World

July 21, 2006

Iran's formal response to the offer of incentives to stop enriching uranium will come on Aug. 22, as originally pledged, the government said Thursday. But it insisted it wants dialogue with the governments offering the incentive package first and will have no choice "but to reconsider our nuclear policies" if the UN Security Council votes to impose sanctions beforehand. Senior Iranians have suggested that they may withdraw from the Nuclear Non-proliferation Treaty and halt cooperation with UN inspectors if those governments choose "the path of confrontation." They've also said repeatedly that they will never give up the right to enrich uranium on their own territory. Iran's program is before the UN Security Council, which is deliberating a binding resolution, sought by the Bush administration, that would make the suspension of enrichment by Iran mandatory.

For defensive purposes, advanced Patriot interceptor missiles will be deployed on Okinawa as a shield against "ballistic missile threats," US and Japanese officials said Thursday. The Patriot batteries are expected to be operational by year's end, they said. The announcement came as Japan called for increased international pressure to force North Korea to abandon test launches of its missiles. That provoked a warning from South Korea that applying too much pressure would be an "overreaction." But Unification Minister Lee Jong-seok said it was "very regrettable" that the North had halted reunions of families divided by the 1950-53 war on the peninsula and acknowledged that relations with the communist government in Pyongyang "will be difficult for a while."

US marines were in Lebanon Thursday for the first time in 23 years to help evacuate Americans from the path of hostilities between Israel and Hizbullah. Nine ships were involved in the operation, and a spokesman said he expected as many as 6,000 civilians to be out by Friday. The Marine Corps withdrew from Lebanon in 1983 after a truck bomb exploded outside barracks in Beirut, killing 241 people.

Patriot missiles and jet fighters backed thousands of ground troops Thursday in the largest military exercise in Taiwan's history against a simulated invasion by forces from mainland China. The two are 100 miles apart, across the Taiwan Strait, and China is pledged to bring the self-governing island back under its rule. The exercise is held annually, but this was the first one showcasing the US-made Patriot II missile interceptor system and the first since President Chen Shui-bian scrapped his administration's office responsible for negotiating eventual reunification with the mainland. The Chinese government in Beijing offered no immediate comment on the drill.
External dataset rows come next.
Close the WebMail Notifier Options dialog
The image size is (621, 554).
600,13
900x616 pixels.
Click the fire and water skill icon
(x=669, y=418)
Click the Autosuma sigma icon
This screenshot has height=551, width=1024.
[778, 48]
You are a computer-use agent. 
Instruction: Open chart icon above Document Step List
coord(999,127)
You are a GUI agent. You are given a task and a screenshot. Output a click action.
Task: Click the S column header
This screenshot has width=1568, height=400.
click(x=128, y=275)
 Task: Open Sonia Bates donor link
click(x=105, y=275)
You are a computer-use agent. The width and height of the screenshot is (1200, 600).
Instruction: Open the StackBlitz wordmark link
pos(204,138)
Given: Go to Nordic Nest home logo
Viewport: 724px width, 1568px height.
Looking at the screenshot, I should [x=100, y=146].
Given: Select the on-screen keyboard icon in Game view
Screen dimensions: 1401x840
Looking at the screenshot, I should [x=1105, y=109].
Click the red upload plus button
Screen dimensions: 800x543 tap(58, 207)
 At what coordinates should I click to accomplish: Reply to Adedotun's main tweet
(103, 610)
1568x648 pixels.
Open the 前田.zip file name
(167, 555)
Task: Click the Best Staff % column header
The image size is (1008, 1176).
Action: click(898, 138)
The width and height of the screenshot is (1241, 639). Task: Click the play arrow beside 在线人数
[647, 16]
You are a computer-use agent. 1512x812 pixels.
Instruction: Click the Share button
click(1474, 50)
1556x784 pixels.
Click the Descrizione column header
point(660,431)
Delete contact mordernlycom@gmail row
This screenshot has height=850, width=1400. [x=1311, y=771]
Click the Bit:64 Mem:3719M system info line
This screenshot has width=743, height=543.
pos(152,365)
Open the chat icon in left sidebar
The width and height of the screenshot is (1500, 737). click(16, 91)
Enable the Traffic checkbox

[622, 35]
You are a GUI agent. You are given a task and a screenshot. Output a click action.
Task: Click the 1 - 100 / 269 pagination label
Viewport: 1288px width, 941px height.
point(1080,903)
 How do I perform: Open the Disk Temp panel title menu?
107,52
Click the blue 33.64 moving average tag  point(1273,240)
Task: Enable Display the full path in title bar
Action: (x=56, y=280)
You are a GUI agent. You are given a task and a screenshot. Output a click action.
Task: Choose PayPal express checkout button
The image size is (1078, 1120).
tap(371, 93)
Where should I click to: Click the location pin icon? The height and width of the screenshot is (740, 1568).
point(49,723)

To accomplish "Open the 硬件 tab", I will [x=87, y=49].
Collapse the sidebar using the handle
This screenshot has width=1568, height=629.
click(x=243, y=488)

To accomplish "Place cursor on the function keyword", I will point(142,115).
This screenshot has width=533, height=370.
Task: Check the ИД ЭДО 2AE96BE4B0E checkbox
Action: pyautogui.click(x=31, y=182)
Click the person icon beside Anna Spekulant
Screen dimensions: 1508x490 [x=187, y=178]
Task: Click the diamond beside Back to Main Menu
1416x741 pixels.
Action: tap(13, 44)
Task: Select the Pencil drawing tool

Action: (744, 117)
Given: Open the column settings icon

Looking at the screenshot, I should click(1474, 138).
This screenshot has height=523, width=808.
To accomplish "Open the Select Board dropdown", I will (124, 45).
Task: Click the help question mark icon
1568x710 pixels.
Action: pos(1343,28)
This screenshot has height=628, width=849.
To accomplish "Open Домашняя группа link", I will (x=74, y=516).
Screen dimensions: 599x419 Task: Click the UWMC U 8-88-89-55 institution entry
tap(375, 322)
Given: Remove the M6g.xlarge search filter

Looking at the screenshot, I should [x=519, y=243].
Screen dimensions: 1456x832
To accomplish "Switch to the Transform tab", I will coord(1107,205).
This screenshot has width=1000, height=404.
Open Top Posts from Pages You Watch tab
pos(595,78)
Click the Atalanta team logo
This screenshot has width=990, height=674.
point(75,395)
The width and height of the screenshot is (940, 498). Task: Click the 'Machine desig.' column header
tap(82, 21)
Despite their announced intention to capture the only town held by the transitional government of Somalia, militiamen from the Council of Islamic Courts (UIC) said Thursday they'll halt their advance and pull back about 40 miles. The US had said it was "gravely concerned" at the plan, and the UN's special representative for Somalia urged restraint. Against that backdrop, witnesses said Ethiopian Army units pledged to defend the weak interim government were on the streets of Baidoa, its base, and a UIC spokesman said they had become its new focus of attention. "God willing, we will remove the Ethiopians from our country and wage [jihad] against them," he said.

Six more people were killed in a bold afternoon attack by Islamist separatists on a police checkpoint in southern Thailand, bringing the number of deaths to more than 1,300 since their campaign of violence began in January 2004. Authorities said the incident was "unusually well coordinated." Three other people died and a fourth was wounded in drive-by shootings Wednesday. The latest violence followed a 90-day extension of the state of emergency imposed on three mainly Muslim provinces, which Thailand's cabinet OK'd earlier this week.